Report: 200 Veterans Die Waiting for Care at Phoenix VA as They Build New Backlog of Cases

Disabled veterans
Associated Press

The Phoenix Veterans Affairs office has built a new backlog of cases and has canceled appointments due to questionable reasons as more than 200 veterans died waiting for care in 2015, according to a new report released by the department’s inspector general.

Investigators say some veterans are waiting six months or longer for treatment, and staff are canceling appointments for questionable reasons — all factors that investigators say could have saved at least one veteran’s life.

A report from 2014 found that top executives at the VA cooked their books, canceled appointments, and put patients onto secret wait lists to reduce the appearance of their backlogs, all in an effort to earn performance bonuses, The Washington Times reported.

The problems were first reported at the Phoenix VA, where numerous veterans died waiting for care, but investigators found similar problems of secret wait lists and canceled appointments at VA centers throughout the country.

Investigators found that nearly 25 percent of specialty care consultations were “inappropriately discontinued” due to poor communication among staffers, The Washington Times reported.

The VA employees either didn’t give a reason for the cancellation or didn’t bother to follow up and reschedule after a veteran missed an appointment.

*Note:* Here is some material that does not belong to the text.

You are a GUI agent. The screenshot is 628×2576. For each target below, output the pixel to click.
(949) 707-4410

Agency rules require a veteran to not show up to an appointment at least twice or multiple failed rescheduling attempts before an appointment can be canceled, The Washington Times reported.

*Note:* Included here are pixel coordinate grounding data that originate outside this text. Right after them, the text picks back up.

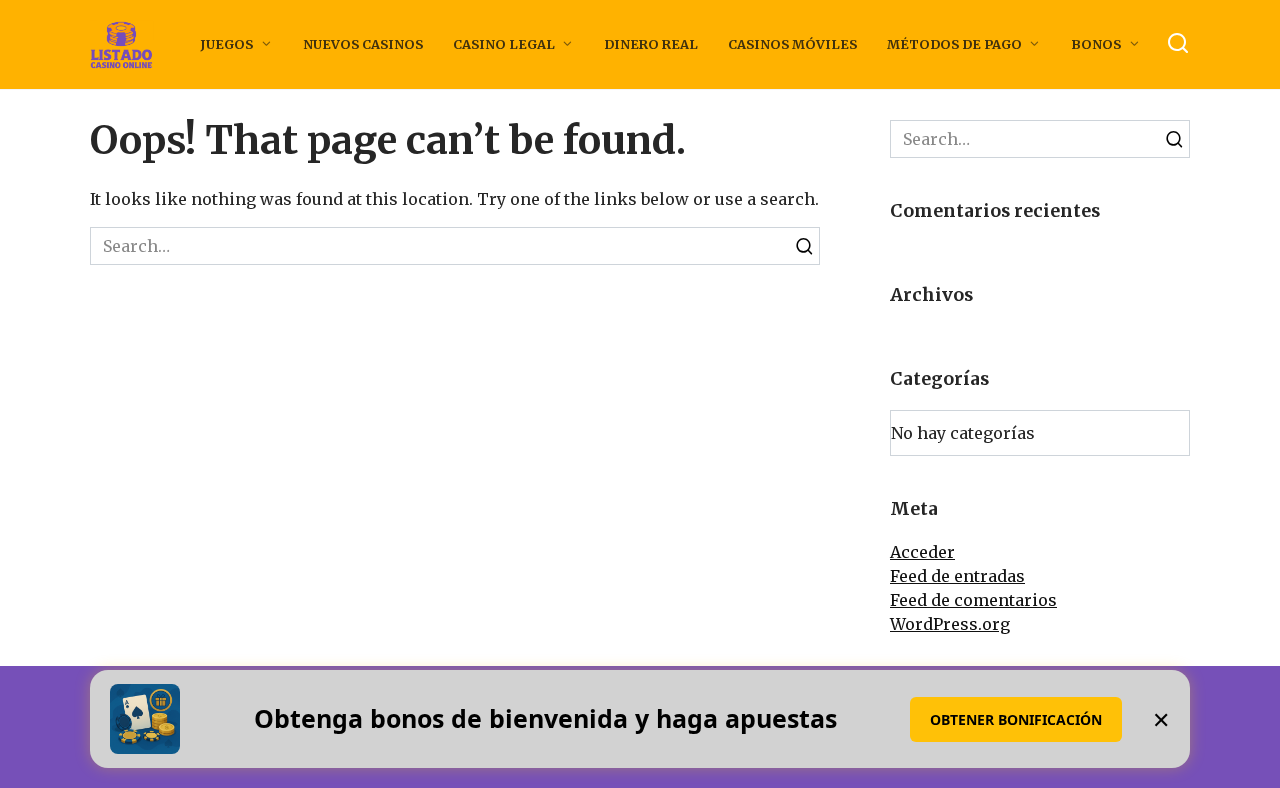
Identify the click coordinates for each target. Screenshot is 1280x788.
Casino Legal (504, 44)
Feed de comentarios (973, 600)
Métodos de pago (954, 44)
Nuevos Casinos (363, 44)
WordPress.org (950, 624)
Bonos (1096, 44)
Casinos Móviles (792, 44)
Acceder (922, 552)
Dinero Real (651, 44)
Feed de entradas (957, 576)
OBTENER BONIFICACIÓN (1016, 719)
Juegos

The VA, in reply to the inspector general’s report, says that things have improved since the initial 2014 report despite the problems that still remain.

Undersecretary for Health David J. Shulkin said that the number of patients who wait over 90 days for an appointment went down by 64 percent, and most of the ones that have been waiting aren’t considered urgent.

Dr. Shulkin also said that many veterans received care, but the department hasn’t updated its records.

“VHA is strongly committed to developing long-term solutions that mitigate risks to the timeliness, cost-effectiveness, quality and safety of the Department of Veterans Affairs (VA) health care system,” he said.